- Exercise instructions
Write out, from the entries below, exactly the lines that run between the lines holding "This screenshot has width=1394, height=1366." and "Task: Click the yellow", inclusive, and stop there.

(Saved entries)
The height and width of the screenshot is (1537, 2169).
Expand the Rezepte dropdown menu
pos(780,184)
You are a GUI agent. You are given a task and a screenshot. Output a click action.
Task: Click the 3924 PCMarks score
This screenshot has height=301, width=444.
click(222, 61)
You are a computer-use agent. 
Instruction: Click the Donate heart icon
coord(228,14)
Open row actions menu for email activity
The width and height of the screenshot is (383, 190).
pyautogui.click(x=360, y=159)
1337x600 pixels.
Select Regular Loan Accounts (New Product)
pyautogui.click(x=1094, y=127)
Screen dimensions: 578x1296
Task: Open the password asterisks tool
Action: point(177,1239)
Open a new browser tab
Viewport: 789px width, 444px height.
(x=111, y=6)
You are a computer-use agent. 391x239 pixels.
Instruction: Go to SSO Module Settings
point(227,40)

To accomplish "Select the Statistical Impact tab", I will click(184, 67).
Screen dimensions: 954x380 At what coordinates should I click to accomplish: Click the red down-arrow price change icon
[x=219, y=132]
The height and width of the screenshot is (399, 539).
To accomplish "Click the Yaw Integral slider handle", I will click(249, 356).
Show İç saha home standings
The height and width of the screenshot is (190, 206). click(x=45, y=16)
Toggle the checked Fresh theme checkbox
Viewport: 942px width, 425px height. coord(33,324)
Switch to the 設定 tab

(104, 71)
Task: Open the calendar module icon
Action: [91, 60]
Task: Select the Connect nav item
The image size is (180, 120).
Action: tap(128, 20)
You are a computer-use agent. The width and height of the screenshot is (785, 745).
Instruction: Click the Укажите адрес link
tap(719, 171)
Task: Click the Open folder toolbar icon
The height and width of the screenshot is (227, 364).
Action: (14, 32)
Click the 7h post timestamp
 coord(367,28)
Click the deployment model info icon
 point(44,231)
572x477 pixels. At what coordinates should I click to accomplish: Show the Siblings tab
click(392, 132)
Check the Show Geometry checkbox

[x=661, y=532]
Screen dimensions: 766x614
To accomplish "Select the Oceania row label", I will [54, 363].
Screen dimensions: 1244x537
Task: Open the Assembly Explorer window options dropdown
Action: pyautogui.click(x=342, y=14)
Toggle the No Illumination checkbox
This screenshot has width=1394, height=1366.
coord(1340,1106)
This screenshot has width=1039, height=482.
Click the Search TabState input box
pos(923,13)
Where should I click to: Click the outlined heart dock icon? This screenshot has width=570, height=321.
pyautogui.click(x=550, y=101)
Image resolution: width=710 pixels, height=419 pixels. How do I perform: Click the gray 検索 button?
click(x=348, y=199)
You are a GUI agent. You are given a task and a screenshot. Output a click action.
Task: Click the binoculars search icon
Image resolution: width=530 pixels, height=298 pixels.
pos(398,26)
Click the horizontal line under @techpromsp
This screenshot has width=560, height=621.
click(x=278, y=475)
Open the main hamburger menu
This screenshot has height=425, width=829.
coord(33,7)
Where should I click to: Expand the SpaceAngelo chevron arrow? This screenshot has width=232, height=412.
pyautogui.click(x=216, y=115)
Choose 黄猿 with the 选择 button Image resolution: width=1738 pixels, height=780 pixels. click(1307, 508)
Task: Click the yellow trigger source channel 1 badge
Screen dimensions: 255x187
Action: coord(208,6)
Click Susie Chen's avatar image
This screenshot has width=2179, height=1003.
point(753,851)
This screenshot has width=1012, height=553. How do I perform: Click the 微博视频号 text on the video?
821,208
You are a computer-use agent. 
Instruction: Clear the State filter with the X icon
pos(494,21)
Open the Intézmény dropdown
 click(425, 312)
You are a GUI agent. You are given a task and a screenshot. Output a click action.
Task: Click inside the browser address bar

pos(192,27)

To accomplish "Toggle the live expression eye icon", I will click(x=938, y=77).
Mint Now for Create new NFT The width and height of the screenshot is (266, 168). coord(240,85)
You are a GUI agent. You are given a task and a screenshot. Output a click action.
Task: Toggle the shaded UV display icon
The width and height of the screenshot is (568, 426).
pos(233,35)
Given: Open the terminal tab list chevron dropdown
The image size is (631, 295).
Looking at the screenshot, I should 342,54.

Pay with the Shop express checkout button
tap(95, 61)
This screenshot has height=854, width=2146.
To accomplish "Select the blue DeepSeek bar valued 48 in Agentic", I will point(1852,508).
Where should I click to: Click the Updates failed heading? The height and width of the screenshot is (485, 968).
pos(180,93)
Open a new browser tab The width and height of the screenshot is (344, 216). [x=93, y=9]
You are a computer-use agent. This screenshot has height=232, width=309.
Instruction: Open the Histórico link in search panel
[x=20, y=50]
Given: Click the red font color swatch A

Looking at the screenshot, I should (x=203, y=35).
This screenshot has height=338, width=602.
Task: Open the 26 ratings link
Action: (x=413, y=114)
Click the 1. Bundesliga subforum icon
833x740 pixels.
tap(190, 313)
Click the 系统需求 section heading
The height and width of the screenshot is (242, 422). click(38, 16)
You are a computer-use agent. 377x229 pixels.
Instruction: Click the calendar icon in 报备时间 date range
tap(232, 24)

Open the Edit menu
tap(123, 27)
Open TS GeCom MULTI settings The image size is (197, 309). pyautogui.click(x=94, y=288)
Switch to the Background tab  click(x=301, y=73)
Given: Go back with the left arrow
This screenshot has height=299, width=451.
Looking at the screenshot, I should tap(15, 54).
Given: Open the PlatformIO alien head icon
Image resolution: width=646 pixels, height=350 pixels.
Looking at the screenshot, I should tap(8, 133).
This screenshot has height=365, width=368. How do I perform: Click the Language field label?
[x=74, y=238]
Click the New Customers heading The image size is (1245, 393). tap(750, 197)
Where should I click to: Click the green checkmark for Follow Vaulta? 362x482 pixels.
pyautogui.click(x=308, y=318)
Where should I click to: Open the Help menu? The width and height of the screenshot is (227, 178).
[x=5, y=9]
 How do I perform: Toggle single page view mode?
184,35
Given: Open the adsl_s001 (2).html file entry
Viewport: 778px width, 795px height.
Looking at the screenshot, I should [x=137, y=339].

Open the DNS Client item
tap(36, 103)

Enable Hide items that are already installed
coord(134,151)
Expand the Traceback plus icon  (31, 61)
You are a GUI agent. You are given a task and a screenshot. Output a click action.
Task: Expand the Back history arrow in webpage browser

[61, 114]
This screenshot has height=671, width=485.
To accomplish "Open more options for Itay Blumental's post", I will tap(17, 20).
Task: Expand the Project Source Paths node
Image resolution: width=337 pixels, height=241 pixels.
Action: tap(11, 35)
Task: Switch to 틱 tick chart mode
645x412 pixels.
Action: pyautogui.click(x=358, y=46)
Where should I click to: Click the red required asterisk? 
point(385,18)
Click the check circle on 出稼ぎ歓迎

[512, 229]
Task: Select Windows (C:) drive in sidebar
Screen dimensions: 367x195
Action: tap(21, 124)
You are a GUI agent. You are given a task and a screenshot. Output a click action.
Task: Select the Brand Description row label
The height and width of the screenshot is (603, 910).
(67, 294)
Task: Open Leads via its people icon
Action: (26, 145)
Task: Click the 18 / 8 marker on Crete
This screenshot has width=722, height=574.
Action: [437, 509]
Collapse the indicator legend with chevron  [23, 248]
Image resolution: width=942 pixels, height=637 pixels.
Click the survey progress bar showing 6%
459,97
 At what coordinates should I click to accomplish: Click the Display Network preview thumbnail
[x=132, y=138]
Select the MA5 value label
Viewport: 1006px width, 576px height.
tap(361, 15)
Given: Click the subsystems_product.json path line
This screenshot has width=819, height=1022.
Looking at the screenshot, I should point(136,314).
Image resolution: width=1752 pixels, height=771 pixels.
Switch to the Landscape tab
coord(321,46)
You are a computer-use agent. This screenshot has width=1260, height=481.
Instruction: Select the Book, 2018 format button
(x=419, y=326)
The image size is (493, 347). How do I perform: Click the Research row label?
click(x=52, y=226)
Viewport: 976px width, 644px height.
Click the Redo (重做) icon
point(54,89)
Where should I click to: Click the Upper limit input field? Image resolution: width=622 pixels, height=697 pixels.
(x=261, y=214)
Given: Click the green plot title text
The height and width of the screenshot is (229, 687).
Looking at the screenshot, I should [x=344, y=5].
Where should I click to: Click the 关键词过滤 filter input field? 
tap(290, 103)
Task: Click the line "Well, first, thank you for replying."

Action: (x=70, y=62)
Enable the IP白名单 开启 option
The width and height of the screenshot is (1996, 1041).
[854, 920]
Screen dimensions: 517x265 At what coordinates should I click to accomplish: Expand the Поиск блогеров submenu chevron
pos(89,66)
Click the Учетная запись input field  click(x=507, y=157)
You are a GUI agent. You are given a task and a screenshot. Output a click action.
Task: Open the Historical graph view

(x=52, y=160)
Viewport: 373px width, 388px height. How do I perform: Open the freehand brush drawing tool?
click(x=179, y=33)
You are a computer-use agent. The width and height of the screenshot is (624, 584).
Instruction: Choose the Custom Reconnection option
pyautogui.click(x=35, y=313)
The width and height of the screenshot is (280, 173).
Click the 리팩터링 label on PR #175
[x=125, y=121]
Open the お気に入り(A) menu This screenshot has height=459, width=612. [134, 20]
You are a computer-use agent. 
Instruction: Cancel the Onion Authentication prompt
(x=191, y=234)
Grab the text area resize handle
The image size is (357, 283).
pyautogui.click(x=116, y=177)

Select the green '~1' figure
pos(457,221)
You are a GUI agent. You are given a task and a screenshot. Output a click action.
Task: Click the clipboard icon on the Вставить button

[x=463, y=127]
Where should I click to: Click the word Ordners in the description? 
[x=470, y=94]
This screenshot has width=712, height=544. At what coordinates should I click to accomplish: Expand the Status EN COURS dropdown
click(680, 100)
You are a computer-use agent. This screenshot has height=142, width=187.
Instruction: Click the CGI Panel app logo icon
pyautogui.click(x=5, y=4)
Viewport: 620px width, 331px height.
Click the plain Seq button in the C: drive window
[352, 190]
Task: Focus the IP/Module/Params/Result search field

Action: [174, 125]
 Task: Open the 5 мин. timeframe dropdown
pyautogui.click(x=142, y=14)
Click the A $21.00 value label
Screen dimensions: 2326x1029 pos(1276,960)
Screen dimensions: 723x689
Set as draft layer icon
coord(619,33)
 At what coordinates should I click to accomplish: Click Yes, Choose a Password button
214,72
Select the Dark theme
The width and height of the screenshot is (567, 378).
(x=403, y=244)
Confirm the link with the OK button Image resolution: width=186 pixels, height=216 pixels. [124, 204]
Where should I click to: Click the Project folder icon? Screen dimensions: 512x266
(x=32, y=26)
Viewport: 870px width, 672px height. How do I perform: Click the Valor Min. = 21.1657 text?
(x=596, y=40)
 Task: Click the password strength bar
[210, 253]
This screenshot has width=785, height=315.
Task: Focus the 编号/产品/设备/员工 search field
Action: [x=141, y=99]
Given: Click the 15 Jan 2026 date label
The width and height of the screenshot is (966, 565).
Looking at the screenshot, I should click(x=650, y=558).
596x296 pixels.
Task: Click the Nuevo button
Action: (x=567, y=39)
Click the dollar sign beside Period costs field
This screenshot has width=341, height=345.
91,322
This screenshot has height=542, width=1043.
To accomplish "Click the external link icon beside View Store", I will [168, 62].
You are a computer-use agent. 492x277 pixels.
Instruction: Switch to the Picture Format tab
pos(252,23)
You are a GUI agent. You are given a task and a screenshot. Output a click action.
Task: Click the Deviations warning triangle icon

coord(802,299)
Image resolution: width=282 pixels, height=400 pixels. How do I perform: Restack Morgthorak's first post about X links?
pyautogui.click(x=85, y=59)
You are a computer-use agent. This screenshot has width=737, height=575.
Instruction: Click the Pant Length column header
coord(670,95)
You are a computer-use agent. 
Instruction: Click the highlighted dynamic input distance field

- Task output
This screenshot has width=1394, height=1366.
coord(1340,1106)
This screenshot has width=1039, height=482.
Click the Search TabState input box
pos(923,13)
Where should I click to: Click the outlined heart dock icon? This screenshot has width=570, height=321.
pyautogui.click(x=550, y=101)
Image resolution: width=710 pixels, height=419 pixels. How do I perform: Click the gray 検索 button?
click(x=348, y=199)
You are a GUI agent. You are given a task and a screenshot. Output a click action.
Task: Click the binoculars search icon
Image resolution: width=530 pixels, height=298 pixels.
pos(398,26)
Click the horizontal line under @techpromsp
This screenshot has width=560, height=621.
click(x=278, y=475)
Open the main hamburger menu
This screenshot has height=425, width=829.
coord(33,7)
Where should I click to: Expand the SpaceAngelo chevron arrow? This screenshot has width=232, height=412.
pyautogui.click(x=216, y=115)
Choose 黄猿 with the 选择 button Image resolution: width=1738 pixels, height=780 pixels. click(1307, 508)
Task: Click the yellow trigger source channel 1 badge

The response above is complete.